Background: Later menarcheal age (MENA) is a risk factor for osteoporosis. It is associated with low peak bone mass (PBM). Like PBM, MENA is under strong genetic influence. We hypothesized that MENA-related bone mass differences could be predetermined before puberty.
Methods: We tested this hypothesis in 124 healthy subjects followed from age 7.9 to 20.4 yr with dual-energy x-ray absorptiometry assessment at mean ages of 8.9, 10.0, 12.4, and 16.4 yr. Six sites were measured: radial metaphysis, radial diaphysis, femoral neck, trochanter, femoral diaphysis, and L2-L4. Mean MENA (+/-SD) was 13.0 +/- 1.2 yr. The cohort was segregated by the median of MENA into LATER (14.0 +/- 0.7 yr) and EARLIER (12.1 +/- 0.7 yr) subgroups.

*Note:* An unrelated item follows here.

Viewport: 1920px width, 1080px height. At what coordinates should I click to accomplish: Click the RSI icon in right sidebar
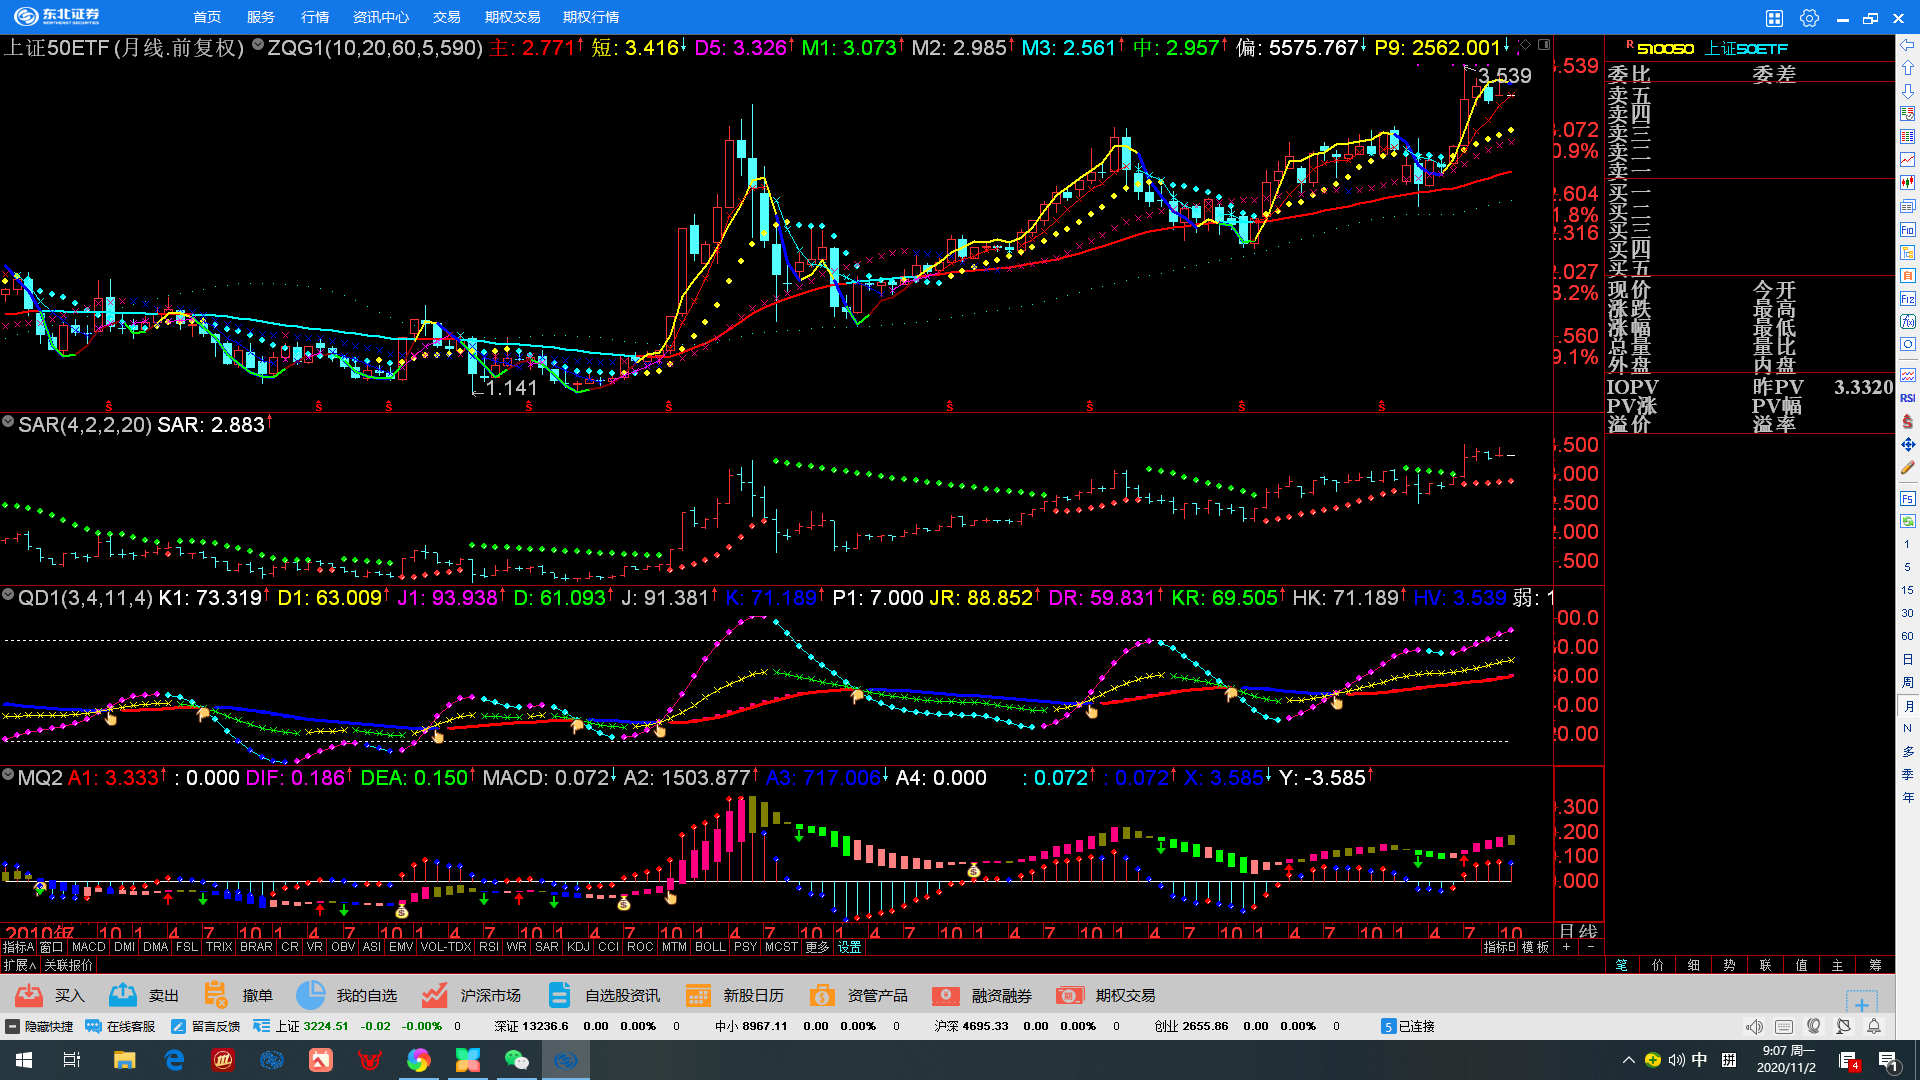point(1907,398)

Results: At 20.4 +/- 0.6 yr, areal bone mineral density (aBMD) was lower in the LATER than the EARLIER subgroup at all six sites, with a mean difference of -0.31 Z-score (P = 0.022). Lower Z-scores in the LATER than in the EARLIER subgroup were observed at all sites at mean ages of 10.0, 12.4, and 16.4 yr, and before pubertal maturation, i.e. at 8.9 yr with a mean Z-score difference of -0.34 (P = 0.016). From mean age 8.9 to 20.4 yr, aBMD gains of all sites were similar in LATER and EARLIER subgroups, with mean of +301 and +308 mg/cm(2) (P = 0.402), respectively.
Conclusions: In prepubertal girls who will experience later menarche, a deficit in aBMD can already be observed before the onset of pubertal maturation, with no further accumulated deficit until PBM compared to girls with earlier menarche. This suggests that shorter estrogen exposure from prepuberty to PBM is not the main factor for increased osteoporosis risk associated with later menarche. Rather common genetic determinants of low bone mass and later puberty could be involved.